There are two different meanings of "gradient" whose differences are glossed over when you're dealing with cartesian coordinates, but which need to be kept distinct when you're dealing with general coordinates and coordinate changes.
Most fundamentally,
- Let ##\phi(\vec{r})## be a scalar field---a function that returns a scalar (a real or complex number) for each point in space.
- Let ##\vec{r}(t)## be a path through space as a function of a real-valued parameter ##t## (this doesn't have to be time, it could be any quantity that increases continuously along the path).
- Let ##\overrightarrow{V}(t)## be the corresponding "velocity vector", ##\overrightarrow{V} = \frac{d \vec{r}}{dt}##.

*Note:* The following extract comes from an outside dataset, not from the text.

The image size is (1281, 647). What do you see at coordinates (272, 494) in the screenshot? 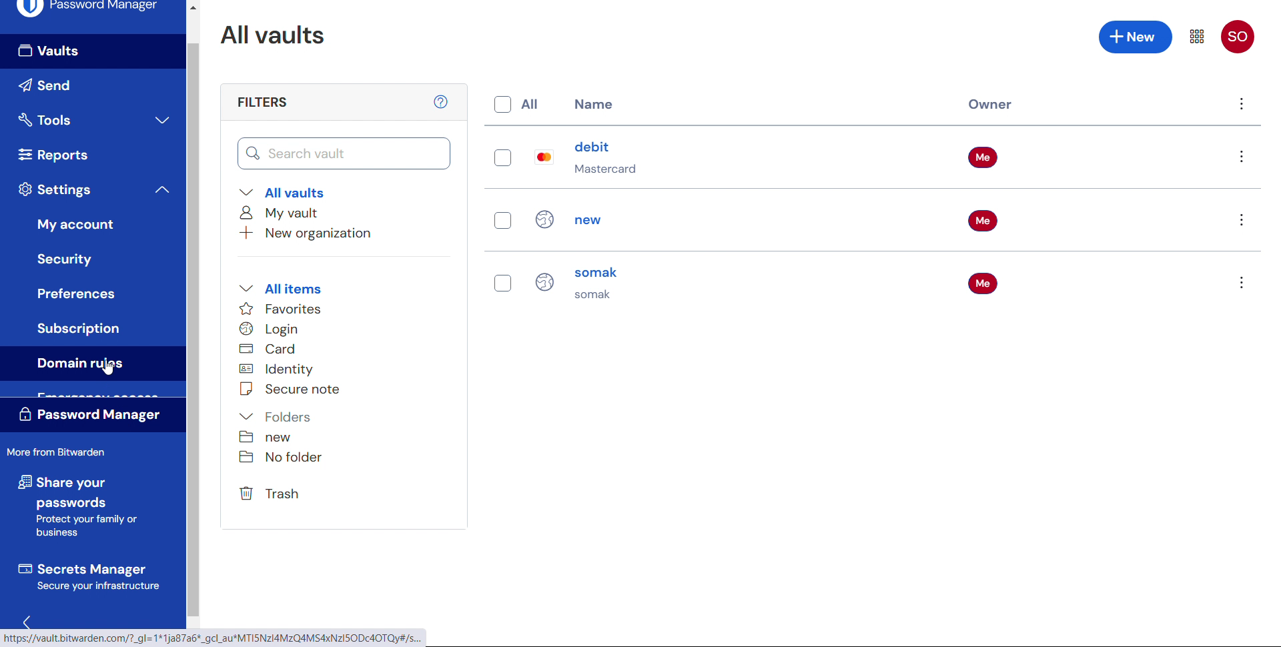
I see `trash ` at bounding box center [272, 494].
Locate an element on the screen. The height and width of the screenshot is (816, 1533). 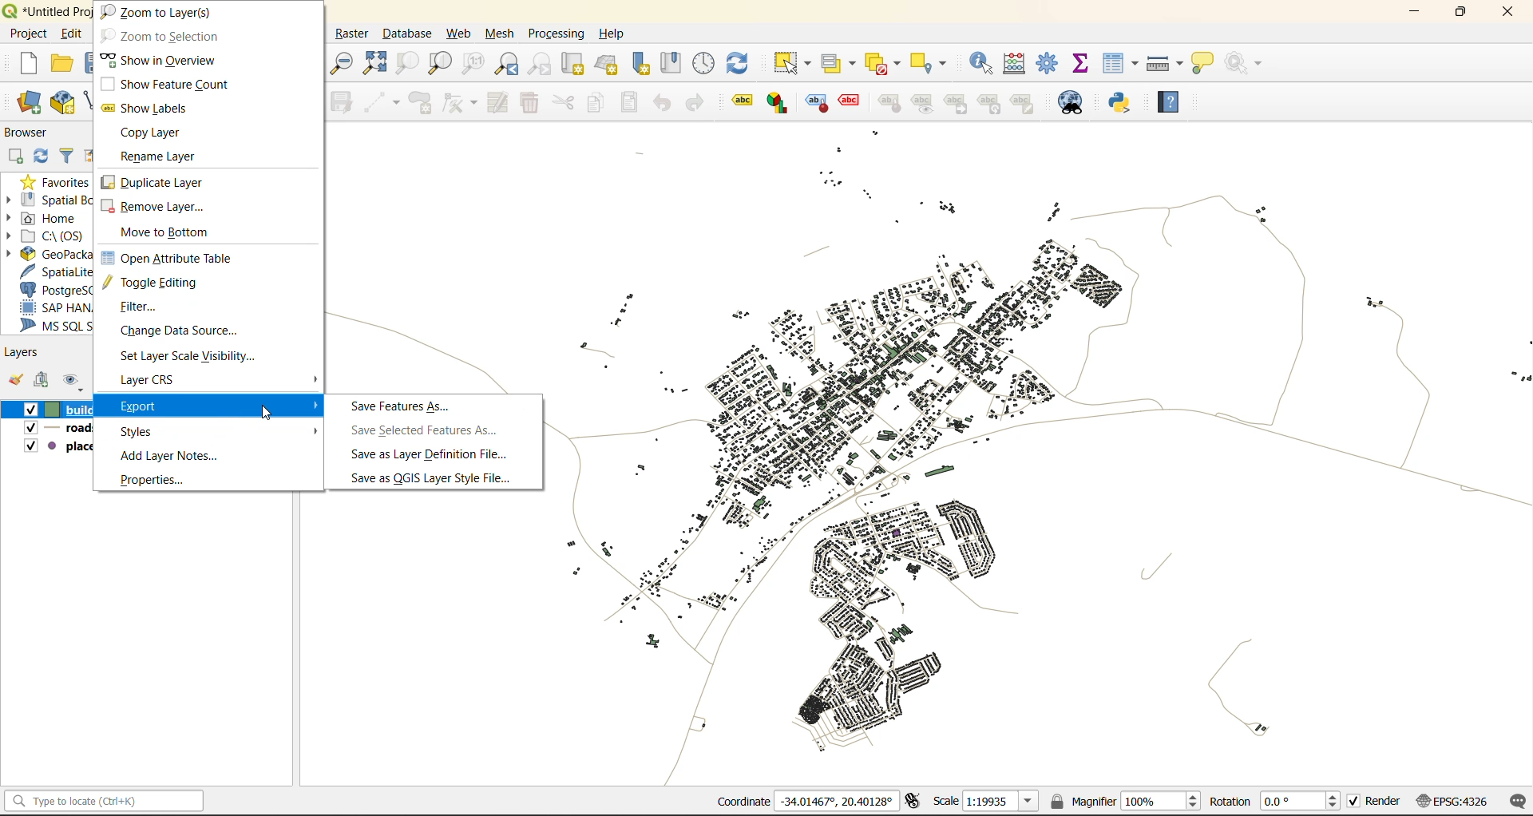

Then we can define the "directional derivative" of ##\phi## along vector ##\overrightarrow{V}## to be the rate of change of ##\phi## along the path ##\vec{r}(t)##:
Directional derivative: ##\nabla_{\overrightarrow{V}}(\phi) \equiv \frac{d}{dt} \phi(\vec{r}(t))##
In terms of the directional derivative, we can define two different mathematical objects that might be called the "gradient" of ##\phi##:
Covector gradient: Define ##(\nabla \phi)## to be an operator that takes a vector ##\overrightarrow{V}## and returns the directional derivative ##\nabla_{\overrightarrow{V}}(\phi)##
Vector gradient: Define ##\overrightarrow{\nabla \phi}## to be a vector such that ##\overrightarrow{\nabla \phi} \cdot \vec{V} = \nabla_{\overrightarrow{V}}(\phi)##
The components of the covector gradient are given by: ##(\nabla \phi)_j = \frac{\partial \phi}{\partial x^j}##. The components of the vector gradient are given by: ##(\overrightarrow{\nabla \phi})^j = \sum_{i} g^{ij} \frac{\partial \phi}{\partial x^i} ##, where ##g^{ij}## is the metric tensor. In Cartesian components, ##g^{ij} = 0## unless ##i=j##, and ##g^{jj} = 1##. So there's not much difference between the covector gradient and the vector gradient. However, under a coordinate change, the components of the covector gradient transform differently than the components of the vector gradient.